ISTRUZIONI DEL COMPITO: Prosegua il testo sulla condivisione eccessiva di dati personali sui social dal punto in cui si interrompe.
=== TESTO FORNITO ===
Complice anche la pandemia, la navigazione sui social è sempre più una costante del quotidiano e spesso sono proprio gli utenti a mettere a rischio i dati sensibili condividendo troppe informazioni sul proprio conto.
Il prezzo della condivisione eccessiva
Le piattaforme di social media non proteggono adeguatamente i dati personali da eventuali vulnerabilità ma anche gli utenti contribuiscono alla scarsa sicurezza.
Stando alle statistiche elaborate da Tessian, una società che si occupa di sicurezza legata al fattore umano, l′84% delle persone pubblica informazioni sui propri account social ogni settimana. Il 42% pubblica ogni giorno, fornendo informazioni di cui gli hacker hanno bisogno per lanciare con successo attacchi di social engineering o account takeover. Il 50% condivide i nomi e le foto dei propri figli e quasi 3/4 rendono nota la data di nascita. Il 55% degli intervistati ammette di avere profili pubblici e in questo modo i dati personali sono ancora più a rischio.
=== MATERIALE PRESENTATO ===
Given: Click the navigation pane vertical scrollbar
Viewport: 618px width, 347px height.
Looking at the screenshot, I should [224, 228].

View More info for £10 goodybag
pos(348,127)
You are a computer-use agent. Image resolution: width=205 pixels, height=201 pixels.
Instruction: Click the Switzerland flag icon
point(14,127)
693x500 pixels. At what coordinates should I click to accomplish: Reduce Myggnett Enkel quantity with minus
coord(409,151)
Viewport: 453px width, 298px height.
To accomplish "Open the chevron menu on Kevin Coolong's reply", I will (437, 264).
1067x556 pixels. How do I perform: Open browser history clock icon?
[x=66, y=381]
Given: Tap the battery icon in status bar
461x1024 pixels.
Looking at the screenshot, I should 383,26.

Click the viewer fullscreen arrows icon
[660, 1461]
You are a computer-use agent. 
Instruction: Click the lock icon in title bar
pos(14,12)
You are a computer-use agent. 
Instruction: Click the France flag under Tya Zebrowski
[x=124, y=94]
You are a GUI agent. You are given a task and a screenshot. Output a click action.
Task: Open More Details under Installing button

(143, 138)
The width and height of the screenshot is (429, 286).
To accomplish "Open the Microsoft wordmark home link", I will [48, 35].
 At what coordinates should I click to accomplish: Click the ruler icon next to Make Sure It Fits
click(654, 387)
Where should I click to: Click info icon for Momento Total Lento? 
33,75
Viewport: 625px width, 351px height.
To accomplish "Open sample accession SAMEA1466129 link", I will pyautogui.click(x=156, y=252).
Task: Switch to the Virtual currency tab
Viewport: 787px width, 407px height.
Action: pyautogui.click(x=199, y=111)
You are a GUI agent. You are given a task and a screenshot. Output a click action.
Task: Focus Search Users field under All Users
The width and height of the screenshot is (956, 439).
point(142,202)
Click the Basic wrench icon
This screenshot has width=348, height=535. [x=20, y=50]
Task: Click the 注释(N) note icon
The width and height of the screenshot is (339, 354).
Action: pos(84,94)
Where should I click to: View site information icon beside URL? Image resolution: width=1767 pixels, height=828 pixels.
===
RISULTATO DEL COMPITO:
I social media sono inevitabilmente un’arma a doppio taglio: consentono di connettersi con gli altri ma al tempo stesso offrono agli hacker numerose opportunità per mettere a segno nuove strategie di attacco.
Alcuni semplici consigli di Avira per tenere al sicuro l’identità digitale
La mission di Avira è sempre stata quella di proteggere le persone nel mondo connesso. Travis Witteveen, CEO di Avira, commenta: “Vogliamo che le persone vivano online senza la preoccupazione e la paura di mettere a rischio la loro privacy. Aspettare che le piattaforme di social media risolvano i problemi di sicurezza non ci metterà al sicuro, ma è importante agire in prima persona. Iniziamo da un’adeguata educazione digitale, sfruttiamo le tecnologie di sicurezza affidabili che abbiamo a disposizione e gestiamo i controlli delle policy in modo più efficace”.
Ecco alcuni semplici consigli da mettere in pratica giorno per giorno:
- Attenzione al Dark Web. Alcune app, come tutti i password manager di qualità, invieranno una notifica se le credenziali verranno compromesse, consentendo all’utente di cambiare rapidamente le password nel tentativo di prevenire il più possibile i danni.
- Assicurarsi di disporre di un adeguato livello di sicurezza delle informazioni personali. È buona norma utilizzare una VPN poiché in questo modo ogni connessione del dispositivo sarà crittografata. Inoltre, impostare l’autenticazione a due fattori per accedere agli account fa sì che anche se una password viene rubata gli hacker non possono comunque accedervi. Resta di fondamentale importanza impostare una password diversa per ciascun account.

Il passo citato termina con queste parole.